Top of Data for review

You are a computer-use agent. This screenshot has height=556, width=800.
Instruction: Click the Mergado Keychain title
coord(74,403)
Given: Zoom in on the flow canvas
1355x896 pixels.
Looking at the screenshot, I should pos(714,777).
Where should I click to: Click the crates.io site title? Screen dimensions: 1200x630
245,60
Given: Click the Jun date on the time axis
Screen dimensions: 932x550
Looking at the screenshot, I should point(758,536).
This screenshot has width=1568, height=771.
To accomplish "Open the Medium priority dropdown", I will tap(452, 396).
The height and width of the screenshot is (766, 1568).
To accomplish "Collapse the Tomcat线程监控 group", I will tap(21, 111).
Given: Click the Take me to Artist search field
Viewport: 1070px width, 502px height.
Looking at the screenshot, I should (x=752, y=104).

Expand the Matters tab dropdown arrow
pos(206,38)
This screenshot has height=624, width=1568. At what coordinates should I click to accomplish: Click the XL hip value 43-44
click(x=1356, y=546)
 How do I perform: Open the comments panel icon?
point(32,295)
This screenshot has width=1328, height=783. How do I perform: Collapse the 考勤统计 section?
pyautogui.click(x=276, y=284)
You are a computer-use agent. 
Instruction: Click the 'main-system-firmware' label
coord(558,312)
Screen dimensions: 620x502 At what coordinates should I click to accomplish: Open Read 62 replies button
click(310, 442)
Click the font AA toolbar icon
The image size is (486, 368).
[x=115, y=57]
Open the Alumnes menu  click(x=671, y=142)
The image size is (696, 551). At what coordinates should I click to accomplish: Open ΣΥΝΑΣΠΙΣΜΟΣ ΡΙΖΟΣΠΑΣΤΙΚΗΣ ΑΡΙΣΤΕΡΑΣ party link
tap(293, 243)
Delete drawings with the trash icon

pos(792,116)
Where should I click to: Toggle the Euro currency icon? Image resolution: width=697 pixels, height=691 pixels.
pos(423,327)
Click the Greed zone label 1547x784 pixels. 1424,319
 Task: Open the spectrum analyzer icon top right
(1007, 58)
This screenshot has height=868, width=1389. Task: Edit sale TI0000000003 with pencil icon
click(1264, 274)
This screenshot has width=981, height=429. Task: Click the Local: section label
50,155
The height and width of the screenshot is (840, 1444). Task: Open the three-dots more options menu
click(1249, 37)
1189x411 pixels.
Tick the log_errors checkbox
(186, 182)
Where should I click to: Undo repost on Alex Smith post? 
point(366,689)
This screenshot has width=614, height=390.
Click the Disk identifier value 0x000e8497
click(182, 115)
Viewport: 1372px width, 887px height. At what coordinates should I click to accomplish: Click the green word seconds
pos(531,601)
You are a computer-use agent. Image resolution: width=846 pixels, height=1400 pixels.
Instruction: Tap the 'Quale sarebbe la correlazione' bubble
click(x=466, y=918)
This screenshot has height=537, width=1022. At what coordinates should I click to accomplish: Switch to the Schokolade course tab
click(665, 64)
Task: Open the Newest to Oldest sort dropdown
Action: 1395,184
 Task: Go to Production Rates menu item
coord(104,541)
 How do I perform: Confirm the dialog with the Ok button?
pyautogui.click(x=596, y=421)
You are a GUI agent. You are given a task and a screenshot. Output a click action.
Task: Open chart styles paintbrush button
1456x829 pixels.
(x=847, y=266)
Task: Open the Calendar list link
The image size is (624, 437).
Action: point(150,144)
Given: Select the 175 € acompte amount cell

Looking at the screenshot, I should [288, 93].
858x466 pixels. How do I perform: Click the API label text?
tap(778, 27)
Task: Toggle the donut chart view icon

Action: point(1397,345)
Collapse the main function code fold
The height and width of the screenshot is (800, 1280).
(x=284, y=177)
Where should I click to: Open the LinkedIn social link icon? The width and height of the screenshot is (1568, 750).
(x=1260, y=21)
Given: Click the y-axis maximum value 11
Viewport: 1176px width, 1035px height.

Bottom of Data for review

[What the exercise asks]
Exactly as given, restate all the lines above.

[Solution for this exercise]
You are a computer-use agent. This screenshot has height=556, width=800.
Instruction: Click the Mergado Keychain title
coord(74,403)
Given: Zoom in on the flow canvas
1355x896 pixels.
Looking at the screenshot, I should pos(714,777).
Where should I click to: Click the crates.io site title? Screen dimensions: 1200x630
245,60
Given: Click the Jun date on the time axis
Screen dimensions: 932x550
Looking at the screenshot, I should point(758,536).
This screenshot has width=1568, height=771.
To accomplish "Open the Medium priority dropdown", I will tap(452, 396).
The height and width of the screenshot is (766, 1568).
To accomplish "Collapse the Tomcat线程监控 group", I will tap(21, 111).
Given: Click the Take me to Artist search field
Viewport: 1070px width, 502px height.
Looking at the screenshot, I should (x=752, y=104).

Expand the Matters tab dropdown arrow
pos(206,38)
This screenshot has height=624, width=1568. At what coordinates should I click to accomplish: Click the XL hip value 43-44
click(x=1356, y=546)
 How do I perform: Open the comments panel icon?
point(32,295)
This screenshot has width=1328, height=783. How do I perform: Collapse the 考勤统计 section?
pyautogui.click(x=276, y=284)
You are a computer-use agent. 
Instruction: Click the 'main-system-firmware' label
coord(558,312)
Screen dimensions: 620x502 At what coordinates should I click to accomplish: Open Read 62 replies button
click(310, 442)
Click the font AA toolbar icon
The image size is (486, 368).
[x=115, y=57]
Open the Alumnes menu  click(x=671, y=142)
The image size is (696, 551). At what coordinates should I click to accomplish: Open ΣΥΝΑΣΠΙΣΜΟΣ ΡΙΖΟΣΠΑΣΤΙΚΗΣ ΑΡΙΣΤΕΡΑΣ party link
tap(293, 243)
Delete drawings with the trash icon

pos(792,116)
Where should I click to: Toggle the Euro currency icon? Image resolution: width=697 pixels, height=691 pixels.
pos(423,327)
Click the Greed zone label 1547x784 pixels. 1424,319
 Task: Open the spectrum analyzer icon top right
(1007, 58)
This screenshot has height=868, width=1389. Task: Edit sale TI0000000003 with pencil icon
click(1264, 274)
This screenshot has width=981, height=429. Task: Click the Local: section label
50,155
The height and width of the screenshot is (840, 1444). Task: Open the three-dots more options menu
click(1249, 37)
1189x411 pixels.
Tick the log_errors checkbox
(186, 182)
Where should I click to: Undo repost on Alex Smith post? 
point(366,689)
This screenshot has width=614, height=390.
Click the Disk identifier value 0x000e8497
click(182, 115)
Viewport: 1372px width, 887px height. At what coordinates should I click to accomplish: Click the green word seconds
pos(531,601)
You are a computer-use agent. Image resolution: width=846 pixels, height=1400 pixels.
Instruction: Tap the 'Quale sarebbe la correlazione' bubble
click(x=466, y=918)
This screenshot has height=537, width=1022. At what coordinates should I click to accomplish: Switch to the Schokolade course tab
click(665, 64)
Task: Open the Newest to Oldest sort dropdown
Action: 1395,184
 Task: Go to Production Rates menu item
coord(104,541)
 How do I perform: Confirm the dialog with the Ok button?
pyautogui.click(x=596, y=421)
You are a GUI agent. You are given a task and a screenshot. Output a click action.
Task: Open chart styles paintbrush button
1456x829 pixels.
(x=847, y=266)
Task: Open the Calendar list link
The image size is (624, 437).
Action: point(150,144)
Given: Select the 175 € acompte amount cell

Looking at the screenshot, I should [288, 93].
858x466 pixels. How do I perform: Click the API label text?
tap(778, 27)
Task: Toggle the donut chart view icon

Action: point(1397,345)
Collapse the main function code fold
The height and width of the screenshot is (800, 1280).
(x=284, y=177)
Where should I click to: Open the LinkedIn social link icon? The width and height of the screenshot is (1568, 750).
(x=1260, y=21)
Given: Click the y-axis maximum value 11
Viewport: 1176px width, 1035px height.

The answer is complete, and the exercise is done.